Hentea’s biography succeeds in capturing the effervescence of its subject, without being willing to take Tzara invariably at his own word; rarely succeeding, thankfully, in pinning him down, it does catch, in flashes, his essence like lightning in a bottle as he speeds by on his celestial adventures.—Bookslut

It is rather shocking that it took almost a 100 years after the ‘official’ 1916 start of Dada in Zurich for a first comprehensive biography to be published in English on its main instigator Tristan Tzara. Beautifully designed and with a title worthy of this poet that points to his first ever published book La Première Aventure céleste de Monsieur Antipyrine, it makes for a truly enticing read.

Edith Doove, Leonardo Reviews

The antics of the Dadaists, at the Cabaret Voltaire in Zurich in 1916 and after the war in various European cities, are notorious. What they actually signified is more problematic, and there is much to be learnt from this carefully documented and extensively illustrated biography of the Rumanian-born Tristan Tzara, who played a key role in the movement.

Ian Birchall, Review 31

Marius Hentea has gone into a great deal of detail to tell Tzara’s story and his book is well-researched (there are fifty pages of notes) and is a mine of information about Dada and surrealist events, little magazines, small-presses, and a variety of ephemeral publications.

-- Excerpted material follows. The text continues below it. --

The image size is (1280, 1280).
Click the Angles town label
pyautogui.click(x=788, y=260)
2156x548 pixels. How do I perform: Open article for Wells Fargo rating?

Jim Burns, The Northern Review of Books

TaTa Dada offers a treasure trove of local insights (including the old riddle of the origins of the ‘Tristan Tzara’ moniker), but the book comes into its own as a reassessment of the history of Dada itself—of the movement’s origins, as well as of its often contradictory artistic aims. Besides its considerable merits as a biography and an astute historical account of Dadaism, Hentea’s book offers a much-needed re-evaluation of the place of the Central European avant-gardes in the development of what we have come to call, in reductive shorthand, ‘modernism.’

Modernism/Modernity

Marius Hentea has given us what will probably be the book in English on Tristan Tzara for some time: splendidly written, thoroughly researched, balanced and sophisticated, and infected by his subject’s creative energy. With its eye-catching design and generous illustrations, there is also something distinctly Dada about TaTa Dada, for which the publishers deserve their fair share of praise.